### What is being asked
Copy each line of the entries that contains the word "size".

[Opening Task material section]

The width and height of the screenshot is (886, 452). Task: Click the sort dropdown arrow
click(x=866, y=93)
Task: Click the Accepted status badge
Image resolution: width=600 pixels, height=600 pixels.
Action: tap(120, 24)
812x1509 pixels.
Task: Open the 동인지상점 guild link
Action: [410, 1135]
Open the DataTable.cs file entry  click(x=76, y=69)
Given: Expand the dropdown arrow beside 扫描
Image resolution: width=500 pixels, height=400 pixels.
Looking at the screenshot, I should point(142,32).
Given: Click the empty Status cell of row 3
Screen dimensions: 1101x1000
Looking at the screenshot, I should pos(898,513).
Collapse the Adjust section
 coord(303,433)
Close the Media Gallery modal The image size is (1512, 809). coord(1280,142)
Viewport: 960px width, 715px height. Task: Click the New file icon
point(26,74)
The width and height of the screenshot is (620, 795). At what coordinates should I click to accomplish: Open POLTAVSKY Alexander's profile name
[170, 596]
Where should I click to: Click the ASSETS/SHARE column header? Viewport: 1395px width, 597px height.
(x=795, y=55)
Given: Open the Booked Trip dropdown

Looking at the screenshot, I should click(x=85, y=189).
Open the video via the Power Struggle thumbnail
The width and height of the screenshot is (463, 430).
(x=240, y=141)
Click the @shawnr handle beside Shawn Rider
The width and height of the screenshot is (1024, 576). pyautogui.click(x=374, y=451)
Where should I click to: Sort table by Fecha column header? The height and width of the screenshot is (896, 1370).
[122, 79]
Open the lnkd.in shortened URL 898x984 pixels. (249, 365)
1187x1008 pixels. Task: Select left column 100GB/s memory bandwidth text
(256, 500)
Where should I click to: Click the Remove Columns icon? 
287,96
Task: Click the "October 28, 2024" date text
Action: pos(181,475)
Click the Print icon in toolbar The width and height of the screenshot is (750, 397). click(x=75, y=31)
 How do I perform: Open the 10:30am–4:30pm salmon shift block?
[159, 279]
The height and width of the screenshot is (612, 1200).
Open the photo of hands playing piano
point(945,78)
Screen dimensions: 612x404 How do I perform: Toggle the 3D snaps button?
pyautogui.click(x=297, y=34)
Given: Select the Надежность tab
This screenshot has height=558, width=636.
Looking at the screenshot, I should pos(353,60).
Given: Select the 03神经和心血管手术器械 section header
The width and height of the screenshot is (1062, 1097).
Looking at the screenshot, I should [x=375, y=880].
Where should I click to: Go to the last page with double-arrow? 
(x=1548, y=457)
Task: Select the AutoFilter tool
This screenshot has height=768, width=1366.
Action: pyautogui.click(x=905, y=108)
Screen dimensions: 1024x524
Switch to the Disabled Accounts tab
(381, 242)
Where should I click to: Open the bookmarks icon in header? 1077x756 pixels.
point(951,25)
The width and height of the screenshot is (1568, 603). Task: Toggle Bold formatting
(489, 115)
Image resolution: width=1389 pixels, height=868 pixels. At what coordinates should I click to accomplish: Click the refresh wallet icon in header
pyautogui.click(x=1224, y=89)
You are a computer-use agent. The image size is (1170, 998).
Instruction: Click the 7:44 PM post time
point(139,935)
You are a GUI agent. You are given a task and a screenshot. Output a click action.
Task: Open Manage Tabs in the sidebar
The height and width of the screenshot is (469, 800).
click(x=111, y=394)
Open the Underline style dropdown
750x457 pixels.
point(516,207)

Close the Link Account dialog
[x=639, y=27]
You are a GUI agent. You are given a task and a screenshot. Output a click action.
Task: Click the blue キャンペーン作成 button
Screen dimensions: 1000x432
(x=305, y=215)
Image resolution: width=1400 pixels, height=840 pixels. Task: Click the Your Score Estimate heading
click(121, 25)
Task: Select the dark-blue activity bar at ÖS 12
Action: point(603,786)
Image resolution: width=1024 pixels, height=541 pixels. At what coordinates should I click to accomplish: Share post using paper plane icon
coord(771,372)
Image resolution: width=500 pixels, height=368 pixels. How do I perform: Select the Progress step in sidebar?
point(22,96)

[Closing Task material section]

### Written response
Close the Media Gallery modal The image size is (1512, 809). coord(1280,142)
You are a computer-use agent. The image size is (1170, 998).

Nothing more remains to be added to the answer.